All citations in this Memorandum Opinion and Order to documents filed with the court refer to the page numbers located at the bottom right-hand corner of the documents as they appear on CM/ECF.
Plaintiffs' expert, Dr. Kathleen Grace, analyzed data showing the prices paid by manufacturers and retailers to Defendants and non-party International Outsourcing Services for shipping fees. (See Ex. 25, Expert Report of Kathleen Grace (Doc. 255-26) ¶ 24 (“My shipping fee analysis started with the 292 manufacturers CMS serviced both before and after the NonCompete Agreements. Because I had data of the actual amount each of these clients paid in shipping fees, comparing the change in the amount of shipping fees for each client was a simple exercise: I calculated how much each client paid in shipping fees per coupon (net of adjustments) before and after the NonCompete Agreements.”).) Specifically, Dr. Grace conducted regression analyses to determine the prices those manufacturers and retailers would have paid absent a conspiracy and compared that amount to what they were charged. (See Ex. 24, Suppl. Expert Report of Kathleen Grace (“Grace Suppl. Report”) (Doc. 255-25) ¶¶ 17-45.) Dr. Grace did not consider offsets or reimbursements in her analyses. (See Mem. in Supp. of Pls.' Mot. to Exclude Certain Opinions of Mr. Kheyfets (“Pls.' Br.”) (Doc. 2 64) at 5-6 .)
Dr. Grace also used the Herfindahl-Hirschman Index (“HHI”) to analyze the coupon processing market. The HHI is “a commonly accepted measure of market concentration” used by federal antitrust agencies. U.S. Dep't of Just., Antitrust Div., Herfindahl-Hirschman Index, https://www.justice.gov/atr/ herfindahl-hirschmanindex#:~:text=The%20term%20%E2%80%9CHHI %E2%80%9D%20means%20the,then%20summing%20the%20resulting% 20numbers (last updated July 31, 2018). “Transactions that increase the HHI by more than 200 points in highly concentrated markets are presumed likely to enhance market power under the Horizontal Merger Guidelines issued by the Department of Justice and the Federal Trade Commission.” Id.
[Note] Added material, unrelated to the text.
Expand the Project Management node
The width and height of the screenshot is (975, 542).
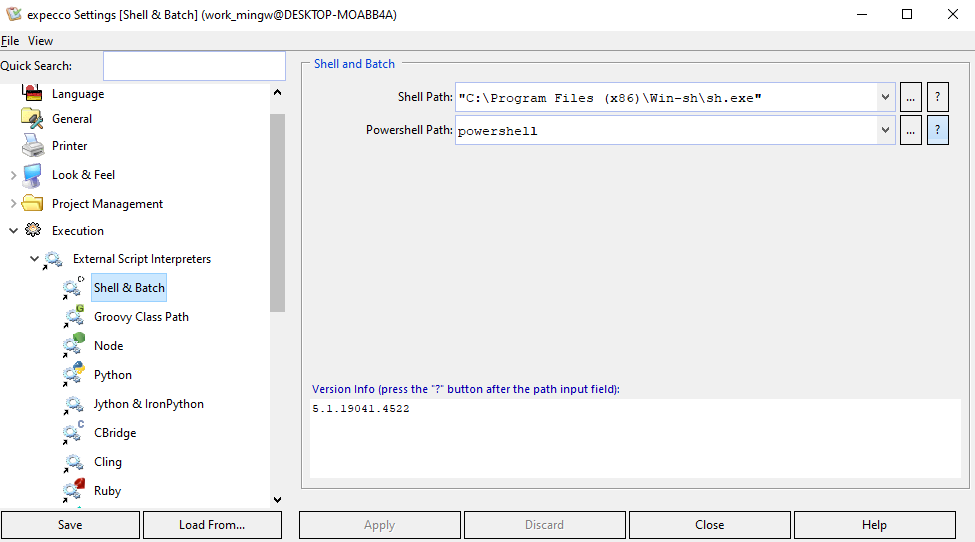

Dr. Grace first analyzed market concentration for the manufacturer coupon processing market. (See Ex. 1, Merits Expert Report of Kathleen Grace (Doc. 221-1) ¶ 59.) According to Dr. Grace, before the alleged anticompetitive agreements, the HHI for that market “was over 4000, making it a highly concentrated market.” (Id.) After the agreements, “the HHI increase[d] by approximately 205 points.” (Id.) Dr. Grace then analyzed the HHI for the retailer coupon processing market. (Id. ¶ 60.) Prior to the agreements, the HHI “was over 4850.” (Id.) After the agreements, “the HHI increase[d] by over 450 points.” (Id.) Because both markets' HHI's increased by over 200 points, she opined that “[t]his increased concentration would be expected to reduce competition, increase market power, and result in higher prices in both the manufacturer and retailer processing market.” (Id. ¶ 61.)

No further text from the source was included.